Das offensichtlichste Problem ist dabei, wie so oft, die Laufzeit. Für über 2h ist mir persönlich die Handlung doch zu dünn gewesen, was gerade in der Filmmitte bemerkbar wird.
Hinzu kommt ein sehr eigenartigen Humor in gewissen Szenen, der gar nicht zu restlichen Stimmung passen will. Argento hat das zwar bewusst einbauen wollen, mich hat es jedoch immer wieder rausgerissen, da der Bruch zwischen Spannungs- & Humormomenten zu groß ist.

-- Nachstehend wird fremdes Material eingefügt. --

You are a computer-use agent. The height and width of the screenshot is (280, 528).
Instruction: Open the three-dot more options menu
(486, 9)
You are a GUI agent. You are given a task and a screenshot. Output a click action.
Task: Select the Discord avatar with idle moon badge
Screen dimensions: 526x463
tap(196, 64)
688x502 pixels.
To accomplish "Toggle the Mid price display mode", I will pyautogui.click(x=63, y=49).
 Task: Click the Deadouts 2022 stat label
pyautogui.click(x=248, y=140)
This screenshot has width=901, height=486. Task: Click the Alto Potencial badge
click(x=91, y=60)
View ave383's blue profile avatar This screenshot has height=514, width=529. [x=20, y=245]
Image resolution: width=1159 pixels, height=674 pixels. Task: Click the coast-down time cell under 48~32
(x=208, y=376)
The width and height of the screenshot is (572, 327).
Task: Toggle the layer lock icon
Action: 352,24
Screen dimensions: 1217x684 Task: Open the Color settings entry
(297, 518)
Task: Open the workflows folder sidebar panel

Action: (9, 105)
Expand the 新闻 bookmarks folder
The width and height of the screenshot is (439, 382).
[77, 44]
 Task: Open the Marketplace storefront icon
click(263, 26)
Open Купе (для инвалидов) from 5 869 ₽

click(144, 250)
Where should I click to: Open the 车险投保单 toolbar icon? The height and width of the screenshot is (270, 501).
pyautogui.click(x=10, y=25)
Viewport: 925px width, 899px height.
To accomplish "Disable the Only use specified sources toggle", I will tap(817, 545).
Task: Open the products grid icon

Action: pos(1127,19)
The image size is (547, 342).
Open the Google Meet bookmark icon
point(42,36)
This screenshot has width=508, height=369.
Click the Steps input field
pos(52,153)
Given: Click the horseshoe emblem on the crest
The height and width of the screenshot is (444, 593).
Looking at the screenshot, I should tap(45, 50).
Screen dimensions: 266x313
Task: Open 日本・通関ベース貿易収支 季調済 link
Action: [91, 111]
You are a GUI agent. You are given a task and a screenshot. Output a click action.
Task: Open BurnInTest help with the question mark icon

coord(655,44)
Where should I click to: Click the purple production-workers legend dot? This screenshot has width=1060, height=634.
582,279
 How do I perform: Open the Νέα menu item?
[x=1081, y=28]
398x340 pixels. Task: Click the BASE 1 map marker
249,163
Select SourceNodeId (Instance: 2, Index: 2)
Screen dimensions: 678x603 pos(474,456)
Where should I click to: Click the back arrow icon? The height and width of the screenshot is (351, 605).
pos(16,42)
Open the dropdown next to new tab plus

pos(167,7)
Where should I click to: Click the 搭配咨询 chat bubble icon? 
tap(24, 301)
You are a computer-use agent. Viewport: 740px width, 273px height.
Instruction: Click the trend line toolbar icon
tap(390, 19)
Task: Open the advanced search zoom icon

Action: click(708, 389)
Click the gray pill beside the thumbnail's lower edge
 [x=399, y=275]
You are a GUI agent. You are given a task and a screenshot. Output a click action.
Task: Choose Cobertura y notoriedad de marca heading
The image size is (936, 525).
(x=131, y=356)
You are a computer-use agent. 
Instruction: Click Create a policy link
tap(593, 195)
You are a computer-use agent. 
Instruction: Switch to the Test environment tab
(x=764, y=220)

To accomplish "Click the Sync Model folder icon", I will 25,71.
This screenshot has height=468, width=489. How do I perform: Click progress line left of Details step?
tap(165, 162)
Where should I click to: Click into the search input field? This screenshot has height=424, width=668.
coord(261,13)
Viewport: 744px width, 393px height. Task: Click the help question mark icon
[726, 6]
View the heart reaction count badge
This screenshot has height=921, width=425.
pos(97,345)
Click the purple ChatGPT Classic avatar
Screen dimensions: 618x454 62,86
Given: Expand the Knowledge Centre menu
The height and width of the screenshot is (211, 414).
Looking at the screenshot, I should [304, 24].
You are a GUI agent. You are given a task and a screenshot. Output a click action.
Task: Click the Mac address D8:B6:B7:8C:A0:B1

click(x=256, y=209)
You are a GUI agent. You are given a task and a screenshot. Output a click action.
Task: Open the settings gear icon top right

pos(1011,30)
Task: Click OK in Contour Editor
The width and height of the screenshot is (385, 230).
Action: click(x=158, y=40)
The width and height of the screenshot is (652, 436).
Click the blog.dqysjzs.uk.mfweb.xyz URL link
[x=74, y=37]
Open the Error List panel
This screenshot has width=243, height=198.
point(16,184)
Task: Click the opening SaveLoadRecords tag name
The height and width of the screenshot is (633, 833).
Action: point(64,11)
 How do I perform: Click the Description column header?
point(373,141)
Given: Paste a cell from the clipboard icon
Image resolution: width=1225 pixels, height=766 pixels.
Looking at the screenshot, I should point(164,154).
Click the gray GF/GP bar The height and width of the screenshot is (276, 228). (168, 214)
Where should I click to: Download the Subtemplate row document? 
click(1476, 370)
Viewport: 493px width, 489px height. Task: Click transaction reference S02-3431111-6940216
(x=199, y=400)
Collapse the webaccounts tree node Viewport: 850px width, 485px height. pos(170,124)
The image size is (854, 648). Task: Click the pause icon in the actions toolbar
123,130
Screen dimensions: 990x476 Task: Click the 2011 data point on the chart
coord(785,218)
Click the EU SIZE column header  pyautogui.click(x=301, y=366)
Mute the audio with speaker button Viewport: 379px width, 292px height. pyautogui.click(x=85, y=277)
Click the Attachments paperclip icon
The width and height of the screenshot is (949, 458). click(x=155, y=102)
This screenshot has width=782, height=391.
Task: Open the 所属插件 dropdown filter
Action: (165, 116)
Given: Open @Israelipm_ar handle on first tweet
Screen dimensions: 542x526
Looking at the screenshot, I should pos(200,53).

Und als Mystery- /Krimifilm fehlt mir zudem schlicht das gewisse Etwas. Klar, kann nicht jeder Genrebeitrag auf dem Niveau von bspw. Sieben sein, doch je schablonenhafter das Mysterium erzählt ist, desto mehr fühlt es sich für mich wie eine Tatort-Episode an, was bei Profondo Rosso leider der Fall war.
Dabei ist mir durchaus bewusst, dass der Film aus einer anderen Zeit stammt, wo solche Gimmicks und Erzählweisen noch nicht so sehr ausgelutscht waren wie es heute der Fall ist.
Am Ende ist Profondo Rosso für mich ein überdurchschnittlich guter Mysteryfilm, von dem ich mir lediglich gewünscht hätte, dass er etwas spezieller ist. Aber so ist das manchmal eben mit der eigenen Erwartungshaltung.
Wenn grundsätzlich etwas für das Genre übrig hat, sollte hier aber auf jeden Fall einen Blick riskieren.